The tasks:
1. In the interview excerpt, how long ago did Sionnach first hear the term genderqueer?
2. Please list everything Sionnach says in the interview excerpt about not liking as a child.

Sionnach: Gender identity is how people perceive their own gender. My perception of myself is basically intersex, the modern term for hermaphroditism. It’s complicated. I first heard the term genderqueer about ten years ago and liked it because it’s a blanket, nebulous term for someone who doesn’t fit neatly into a male or female gender identity. Gender-fluid, as I understand it, is where someone feels male or female at different times. I feel blended most of the time. My outward expression is usually female because it’s just easier. Maybe I’m cowardly. I don’t know. I pack sometimes, but under skirts or dresses, so nobody knows but me.
Leslie: How did being gender-queer first manifest itself, and how has it affected you at different stages of your life?
Sionnach: As a child, I didn’t like dolls. I played with stuffed or plastic animals. I feel like that was partly because I saw myself as ‘other’. I pretended to be animals, usually male animals, and didn’t like ‘house’ or any of the usual games girls played. I wasn’t a tomboy. I wasn’t athletic or outdoorsy. My friends were soft, nerdy boys, but I often played by myself.

Data section:
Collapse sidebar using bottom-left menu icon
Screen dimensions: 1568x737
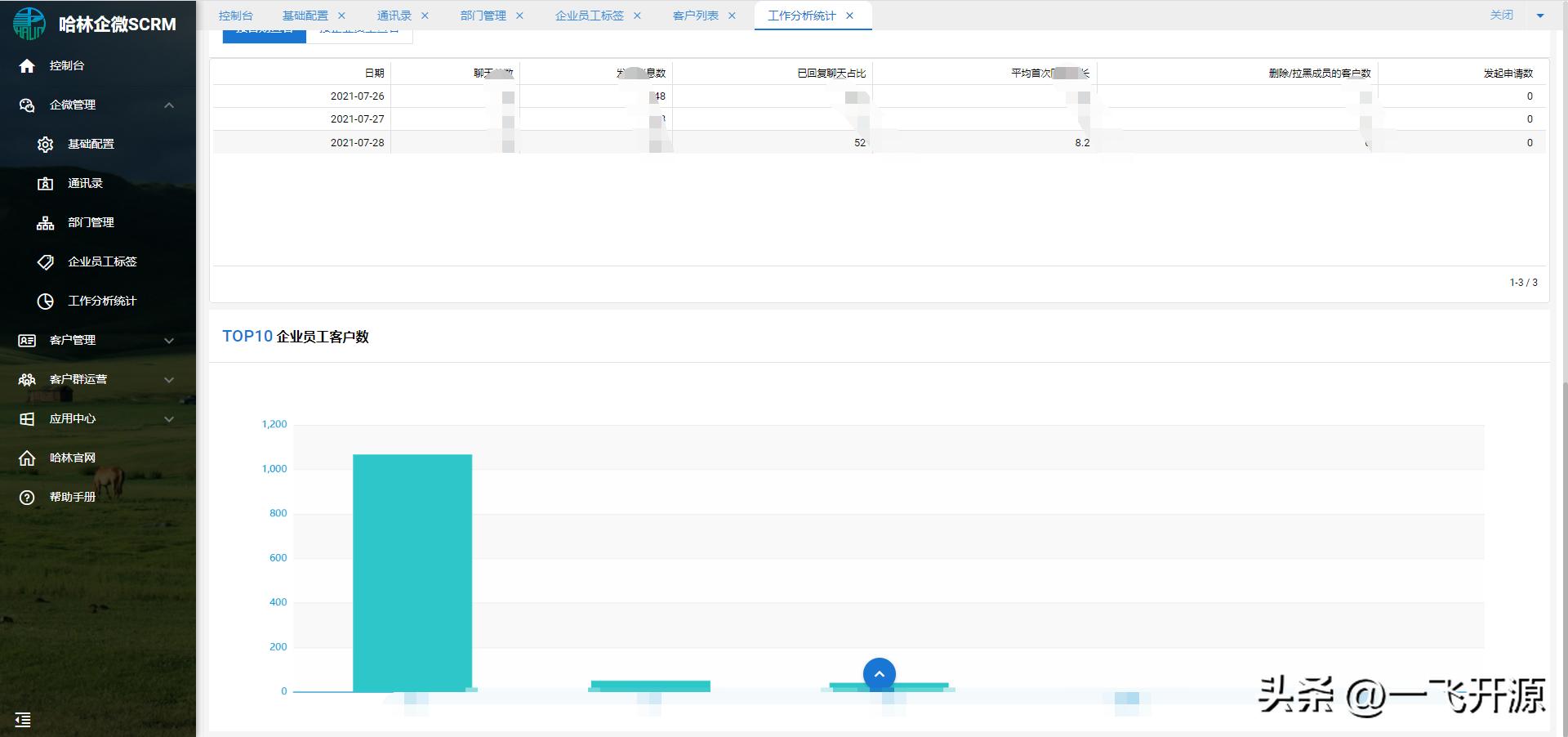23,720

Solved problems:
1. About ten years ago.

2.
- Dolls
- 'House'
- The usual games girls played